Based on connected fitness subscription additions of 161,000 in Q1 and $284.3 million in sales and marketing costs, it paid $1,766 to acquire each of those customers. The company charges connected fitness members, who must own a Peloton Bike or Tread, a monthly subscription fee of $39, and it claimed a contribution margin of 70% in Q1. That means the company keeps $27 a month from each of those subscriptions after paying the direct costs to serve them, like recording classes. Assuming it loses 8% of those customers each year, as its current churn rate indicates, it would take seven years to recoup those marketing costs. Factoring in the time value of money and today's high inflation rates, the payback period is even longer.

Peer review

Peloton has no pure-play connected fitness peer on the market, but there are a number of other subscription businesses that serve as useful comparisons. Ignoring the hardware segment, which is mostly a hook for the subscription business due to its low gross margins, Peloton is valued at roughly $6,000 per connected fitness subscriber with a market cap of $15 billion. Netflix, which is still growing briskly, is valued at just $1,340 per subscriber, while Spotify, another growth stock, is valued at just $290 per subscriber. The New York Times, which is seeing strong growth in its digital business, is valued at just about $1,000 per subscriber.

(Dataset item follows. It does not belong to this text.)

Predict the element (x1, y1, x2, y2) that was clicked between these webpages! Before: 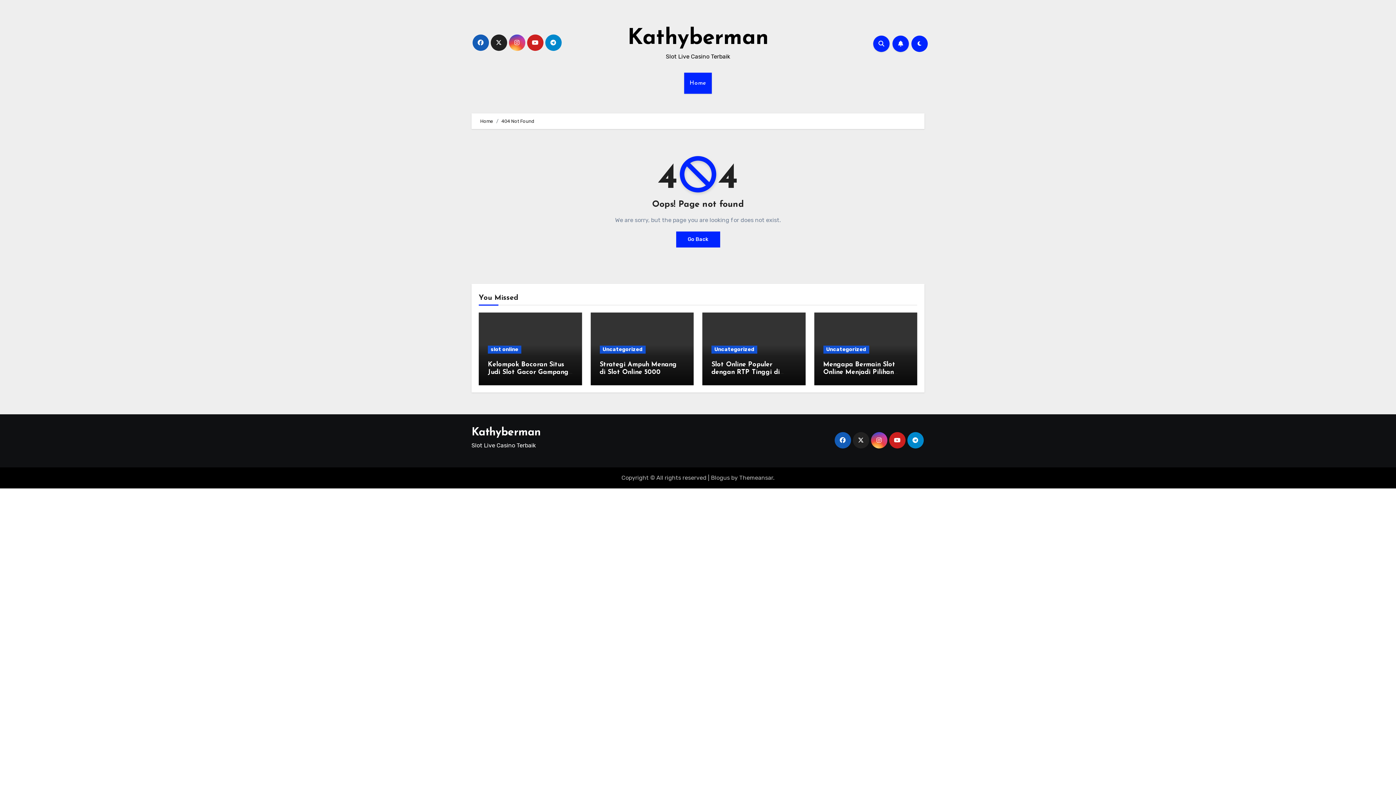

Those business models aren't the same -- Netflix and Spotify rely on outside content while Peloton doesn't -- but they still serve as a useful comparison.

A bet on Peloton at this point is a bet that connected fitness will come to dominate the fitness industry the way streaming now dominates video entertainment. But the numbers show that Peloton is still a niche product with just 2.5 million connected fitness subscribers, despite a once-in-a-lifetime crisis that gave the brand a huge boost, and fitness is a much more fragmented industry than entertainment has ever been.

Peloton's current valuation still has high expectations for the company baked in, especially considering the headwinds in its hardware sales, the hiring freeze, and the wide losses it's expecting this year with a forecast of an adjusted EBITDA loss of $425 million to $475 million.

At this point, Peloton could fall a lot further before it bottoms out.